Rating: ★★★★☆

Address: 18/F, The L. Place, 139 Queen’s Road, Central 中環皇后大道中139號The L. Place 18 樓

Telephone: 2412 0002

http://www.jangrestaurant.com/#xhome

雖然中環有數之不盡的餐廳,但不知為甚麼就是沒有韓國餐廳。幸好,最近在 L Place開了一家叫 Jang的高級韓國餐廳,而且不供應韓式燒烤,所以不怕吃完身上會有燒烤味。

When I was studying in the UK and the weather became mercilessly cold, my friends and I would always go for a Korean meal and then we would feel much better. Even though temperatures in Hong Kong are much less harsh than in the UK, my tendency to find comfort in Korean food in winter has not changed. There are numerous restaurants in Central, but for some reason the choices for Korean food in the area are very limited (you will find many more Korean restaurants in, for example, Causeway Bay or Tsim Sha Tsui). Therefore, I was very glad when Jang, a new Korean restaurant in L Place, opened, as it meant that I could get my Korean fix during the week and wouldn’t have to wait till the weekend!

Jang is the first Korean restaurant in Hong Kong that aims to serve high quality, modern Korean cuisine. The restaurant owners believe that Korean food in Hong Kong has become synonymous with Korean barbecue, and want to change our impression of Korean cuisine by offering fine Korean food, without the barbecue and the smell. The interior of Jang is simple but sophisticated, and even though I have not been to Jang for dinner yet, the lunch menu is extensive, with over 20 items to choose from. Set lunch ranges from $128 to $208 – prices are perhaps not as cheap as other Korean restaurants in town, but taking into account Jang’s high quality ingredients, they are completely justified. There is also a Mad Monday discount, when you can get 1 set lunch free for every 3 set lunches you order.

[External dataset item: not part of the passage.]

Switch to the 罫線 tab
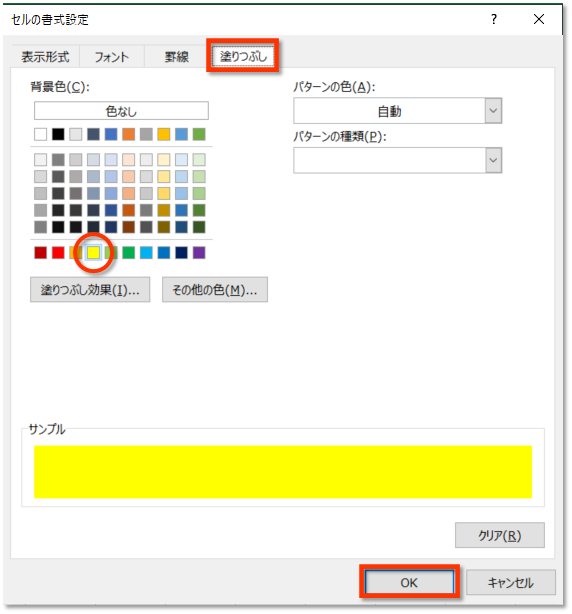Screen dimensions: 572x614 (177, 57)
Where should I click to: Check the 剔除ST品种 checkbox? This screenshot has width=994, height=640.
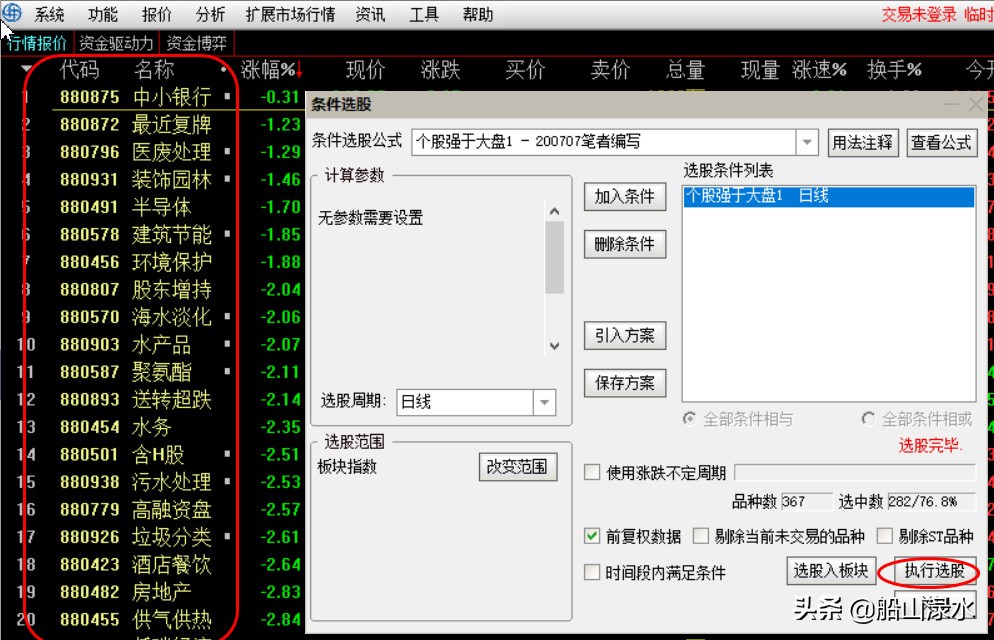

We started off with some Korean side dishes (“Banchan”), including kimchi and some marinated gourd and eggplants. I particularly adored the gourd, which has retained a nice crunch and was marinated in a slightly sweet sauce. The marinated eggplant was a tad oily, but it was tangy and delicious.

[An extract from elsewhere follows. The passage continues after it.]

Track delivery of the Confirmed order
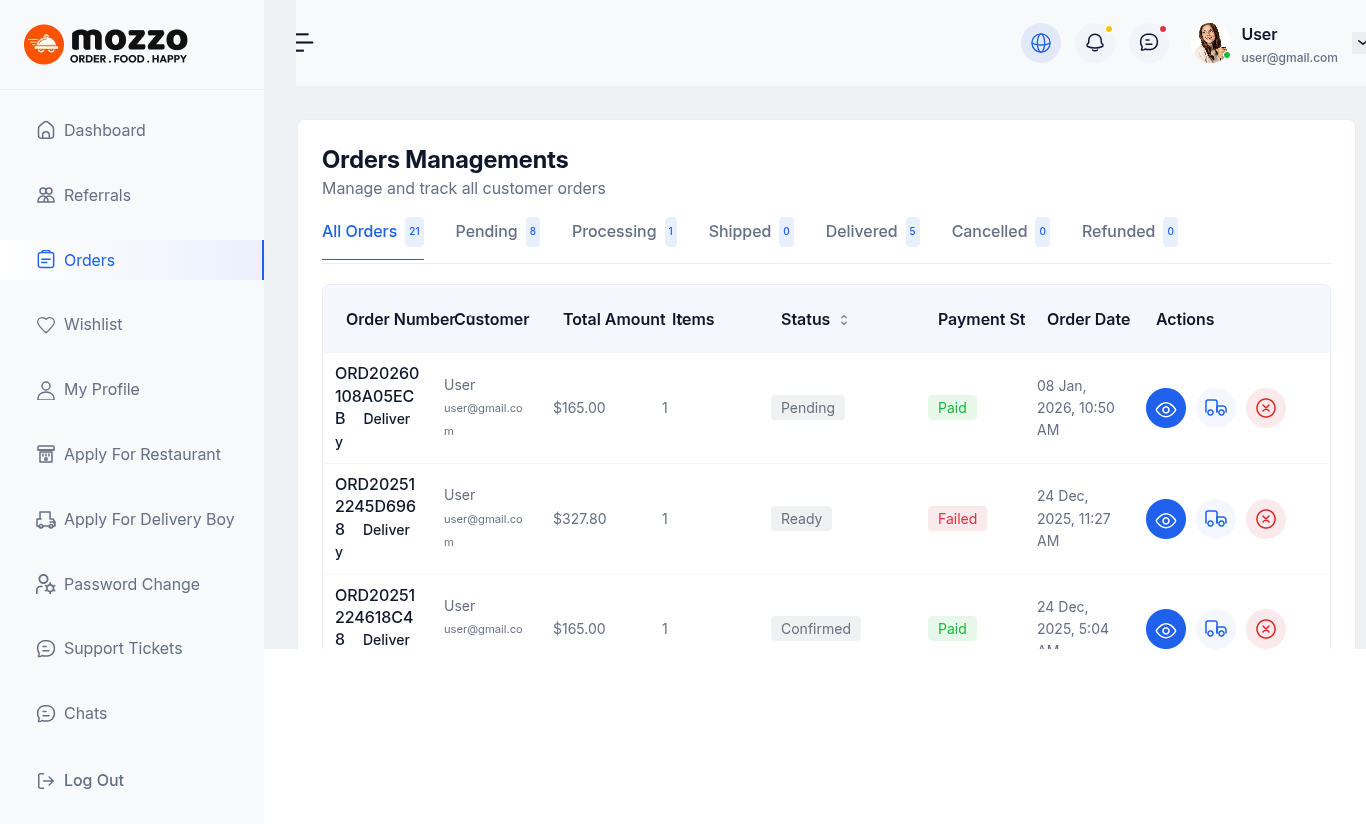The image size is (1366, 824). coord(1215,629)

(1) Even though I wasn’t too hungry at lunch, I decided to order the JANG Special Set A ($208), which comprised of a salad, braised short-ribs, a bowl of rice and a soup. I normally don’t eat much salad in winter as they are not substantial enough to keep me full, but the Pan-fried Scallop, Prawn and Pear with Bean Paste Salad was surprisingly filling and satisfying. The prawns were semi-transparent and bouncy, and the scallops were tender and were definitely not overcooked. There was a perfect amount of salad leaves to go with the seafood and the whole dish was very balanced.

The sweet soy sauce in the Braised Short-Rib in Sweet Soy Sauce was sweet and alluring, and the short ribs were decadently tender and smooth. The thick metal bowl kept the food hot for a long time, and this dish was great to go with the rice. Besides the rice, each set lunch also came with a bowl of soup. The vegetable soup was light and healthy, with lots of chopped vegetables in it.

(2) The Sizzling Beef Stone Pot Rice ($148) is many people’s favourite, and I could not leave Jang without trying out this classic dish! The stone pot rice was indeed “sizzling” in the stone bowl (which unfortunately fogged up my camera when I tried to take a photo!) The beef and the vegetables were fresh and gave a beautiful melange of colours, and the rice lining the bowl became crispy thanks to the high temperature of the pot.

(3) Next, we tried the Boneless BBQ Galbi ($148), which was pork marinated in a sweet, thick sauce. “Galbi” usually refers to grilled Korean dishes, and the pork in this dish was juicy and delicious! I happened to have eaten a piece of pork which had a lot of fat and not much meat in it, but in general I still considered the meats at Jang to be fresh and prime.

(4) The Korean bulgogi Hotpot ($148) followed, and this was yet another comforting winter dish. The vermicelli was springy and scrumptious, having soaked up the flavoursome soup in the bowl, and the meats, eggs and onions added a variety of tastes to this hotpot.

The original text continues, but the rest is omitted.